Extrait:

——————

Après la pause, place à la Première Symphonie en ré majeur de Gustav Mahler, dite « Titan ». Dès l’introduction du premier mouvement l’orchestre installe un climat des plus mystérieux. La musique, lente et trainante, semble presque immobile. Une fanfare émise par les clarinettes dans un son très naturel va venir mettre un peu de mouvement dans cette introduction. Peu à peu le tempo s’anime et le thème principal du mouvement va surgir chez les violoncelles le jouant avec délicatesse. Le reste du mouvement est basé sur cette mélodie mais variera grâce à des tempi habilement choisis par Riccardo Chailly. Après être arrivé à un sommet d’intensité prometteur pour la suite de l’œuvre, le développement central retrouve l’immobilité du début. La harpe, les violoncelles et les bois se distinguent par la beauté de leurs interventions. La suite s'assombrit notamment grâce à une grosse caisse apportant une certaine gravité. La réexposition et la coda, triomphales, sont annoncées par deux fanfares jouées par les trompettistes. La fin du mouvement est assez impressionnante, tout comme le timbalier qui est spectaculaire dans le dernier trait qu’il joue avec beaucoup de caractère. 

Le deuxième mouvement, un ländler puissant et agité, commence avec un jeu très articulé des cordes avant que les bois n’entament la mélodie dans le même caractère. Ce thème va circuler jusqu’au trio, le tout entrecoupé d’interventions percutantes, notamment de la part de trompettes nasillardes. Le trio, passage centrale de cette partie, est annoncé par un solo de cor parfaitement exécuté. Ce trio est une valse lente interprétée avec calme et tranquillité. La musicalité vient couronner ce moment de quiétude. Les 4 mesures de solo au cor, à nouveau parfaitement jouées, sonnent le glas de cette valse lente. Le thème du début revient avec une belle énergie, du caractère et de l’articulation pour clôturer ce ländler.

Le troisième mouvement, peut-être le plus connu avec sa référence à la comptine Frère Jacques, est une marche funèbre. Le timbalier, commençant seul, et le contrebassiste se sont démarqués. Le premier parce qu’il occupe une place importante avec son ostinato, le deuxième parce qu’il énonce seul le thème en mineur de Frère Jacques. Ce thème est d’ailleurs offert avec solennité et sobriété par une grande partie de l’orchestre. Le hautbois, rejoint plus tard par la clarinette, joue un motif assez rythmé d’un air provoquant et ironique. Le thème bohémien, interprété d’un air malicieux, succède au canon. Le passage central du mouvement est un havre de paix. L’orchestre transmet une certaine tranquillité, une certaine quiétude quelque peu innocente avant de revenir à cette marche funèbre, brièvement interrompue par une poignante mélodie aux trompettes. Ce troisième mouvement se termine en douceur jusqu'à ne plus rien entendre. Il faut souligner la complicité des musiciens qui font voyager les différents thèmes avec beaucoup d’aisance.

——————

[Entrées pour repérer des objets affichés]
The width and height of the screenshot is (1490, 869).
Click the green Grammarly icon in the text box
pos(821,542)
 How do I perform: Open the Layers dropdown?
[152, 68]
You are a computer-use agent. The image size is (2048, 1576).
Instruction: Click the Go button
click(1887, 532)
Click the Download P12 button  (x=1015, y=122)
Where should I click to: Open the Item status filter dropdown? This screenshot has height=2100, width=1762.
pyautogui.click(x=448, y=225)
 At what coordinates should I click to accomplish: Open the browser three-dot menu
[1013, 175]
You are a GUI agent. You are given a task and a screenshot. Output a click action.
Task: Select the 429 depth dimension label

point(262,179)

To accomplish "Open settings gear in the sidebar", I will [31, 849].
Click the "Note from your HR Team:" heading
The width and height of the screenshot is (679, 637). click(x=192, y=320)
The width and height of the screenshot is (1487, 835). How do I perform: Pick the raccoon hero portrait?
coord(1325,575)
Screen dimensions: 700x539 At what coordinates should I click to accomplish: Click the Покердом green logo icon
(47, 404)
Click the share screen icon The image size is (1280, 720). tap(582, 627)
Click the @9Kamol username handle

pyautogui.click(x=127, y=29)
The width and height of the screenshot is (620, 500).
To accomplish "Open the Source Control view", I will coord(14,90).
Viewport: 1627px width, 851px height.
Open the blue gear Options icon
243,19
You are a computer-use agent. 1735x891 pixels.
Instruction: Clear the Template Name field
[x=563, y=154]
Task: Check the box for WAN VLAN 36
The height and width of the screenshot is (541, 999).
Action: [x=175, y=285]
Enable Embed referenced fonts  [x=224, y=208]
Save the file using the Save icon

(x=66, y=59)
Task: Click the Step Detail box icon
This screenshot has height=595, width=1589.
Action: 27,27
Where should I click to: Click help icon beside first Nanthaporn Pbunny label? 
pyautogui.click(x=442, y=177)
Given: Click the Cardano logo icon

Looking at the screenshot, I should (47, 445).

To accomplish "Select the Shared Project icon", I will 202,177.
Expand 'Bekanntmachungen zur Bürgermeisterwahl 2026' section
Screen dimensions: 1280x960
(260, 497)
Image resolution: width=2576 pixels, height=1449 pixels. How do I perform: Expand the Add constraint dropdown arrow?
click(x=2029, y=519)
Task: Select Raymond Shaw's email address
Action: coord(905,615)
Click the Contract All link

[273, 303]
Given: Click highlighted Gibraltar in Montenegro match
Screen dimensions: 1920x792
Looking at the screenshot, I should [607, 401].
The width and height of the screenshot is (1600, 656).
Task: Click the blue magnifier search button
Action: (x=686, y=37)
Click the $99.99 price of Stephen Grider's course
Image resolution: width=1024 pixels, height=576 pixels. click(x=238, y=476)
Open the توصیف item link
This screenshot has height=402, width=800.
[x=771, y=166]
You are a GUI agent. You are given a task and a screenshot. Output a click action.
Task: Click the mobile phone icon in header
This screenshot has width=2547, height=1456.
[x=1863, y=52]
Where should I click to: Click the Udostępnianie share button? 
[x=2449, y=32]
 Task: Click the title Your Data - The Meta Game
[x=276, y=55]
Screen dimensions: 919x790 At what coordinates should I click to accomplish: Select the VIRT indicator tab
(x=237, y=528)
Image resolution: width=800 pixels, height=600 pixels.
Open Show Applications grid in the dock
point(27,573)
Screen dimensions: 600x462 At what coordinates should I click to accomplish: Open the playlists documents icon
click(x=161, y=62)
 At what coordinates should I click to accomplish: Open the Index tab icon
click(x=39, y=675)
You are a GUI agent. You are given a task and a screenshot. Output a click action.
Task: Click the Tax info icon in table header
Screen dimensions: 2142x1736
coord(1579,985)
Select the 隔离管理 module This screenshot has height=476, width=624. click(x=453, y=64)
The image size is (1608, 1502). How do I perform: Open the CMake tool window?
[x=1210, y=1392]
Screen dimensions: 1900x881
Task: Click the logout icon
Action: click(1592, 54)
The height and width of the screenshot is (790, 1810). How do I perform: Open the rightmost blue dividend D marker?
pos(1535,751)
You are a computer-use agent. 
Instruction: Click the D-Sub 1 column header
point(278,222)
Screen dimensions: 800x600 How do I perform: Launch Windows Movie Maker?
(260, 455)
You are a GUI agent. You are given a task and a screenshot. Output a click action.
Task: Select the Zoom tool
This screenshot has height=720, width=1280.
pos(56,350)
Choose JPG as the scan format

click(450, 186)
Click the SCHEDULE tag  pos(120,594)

——————

Série d'exercices:
- A) D'après l'extrait sur la Première Symphonie de Mahler, quel solo annonce le trio du deuxième mouvement ?
- B) Extrayez sans rien modifier le passage des entrées qui va de leur début jusqu'à la ligne contenant « click(1887, 532) », cette ligne comprise.

Réponses attendues:
- A) Un solo de cor.

- B)
The width and height of the screenshot is (1490, 869).
Click the green Grammarly icon in the text box
pos(821,542)
 How do I perform: Open the Layers dropdown?
[152, 68]
You are a computer-use agent. The image size is (2048, 1576).
Instruction: Click the Go button
click(1887, 532)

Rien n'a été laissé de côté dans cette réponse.